PROBLEM TO WORK ON: Revise the data from the line with "Click the Beko brand logo" up to and including the line with "Task: Click the", putting "page" wherever "screenshot" appears and changing nothing else.

GIVEN DATA:

◆ ◆ ◆ ◆

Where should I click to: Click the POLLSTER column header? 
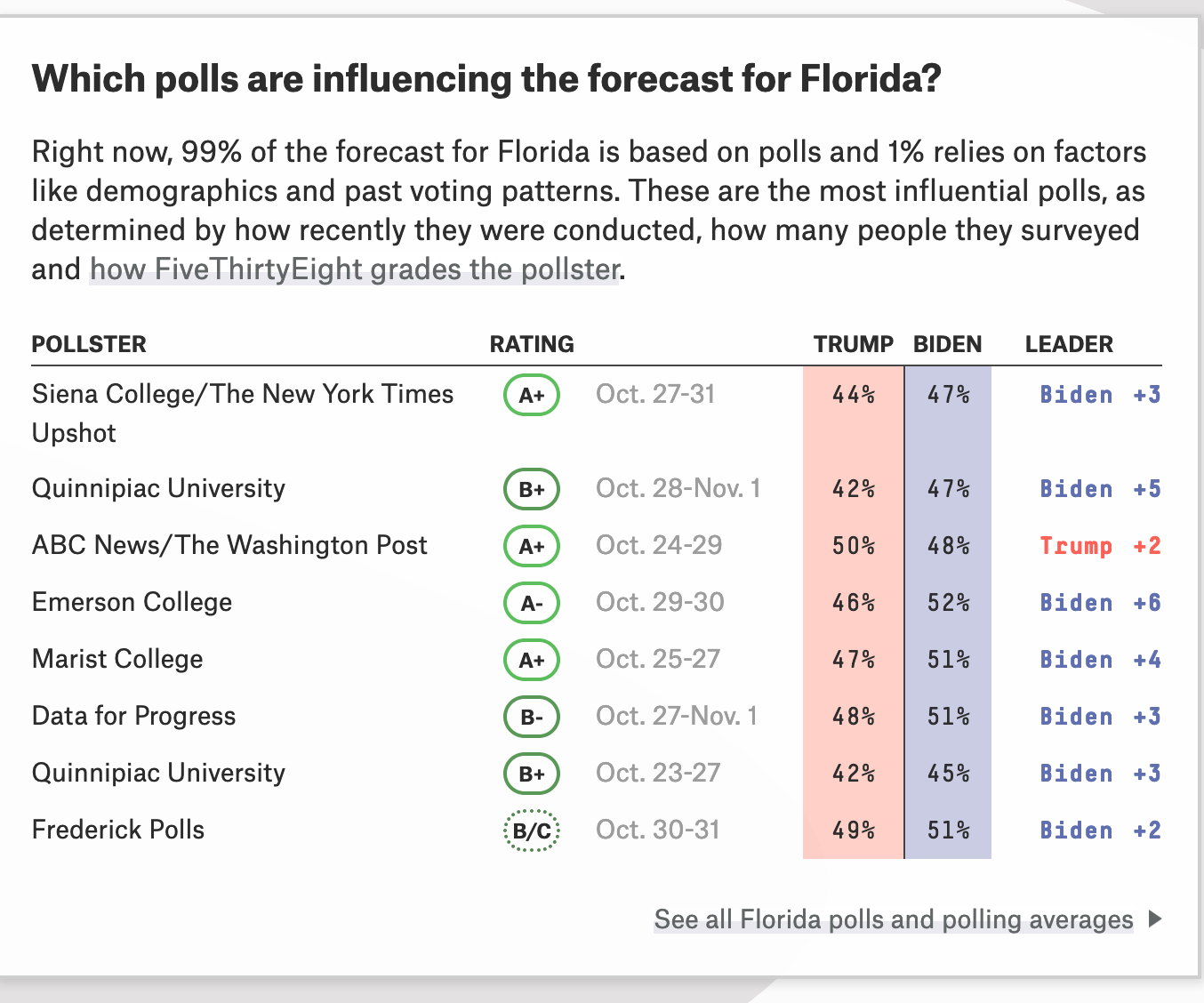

◆ ◆ ◆ ◆

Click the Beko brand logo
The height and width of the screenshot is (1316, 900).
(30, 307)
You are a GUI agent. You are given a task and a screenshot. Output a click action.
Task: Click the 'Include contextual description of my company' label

◆ ◆ ◆ ◆

TASK RESPONSE:
Click the Beko brand logo
The height and width of the page is (1316, 900).
(30, 307)
You are a GUI agent. You are given a task and a page. Output a click action.
Task: Click the 'Include contextual description of my company' label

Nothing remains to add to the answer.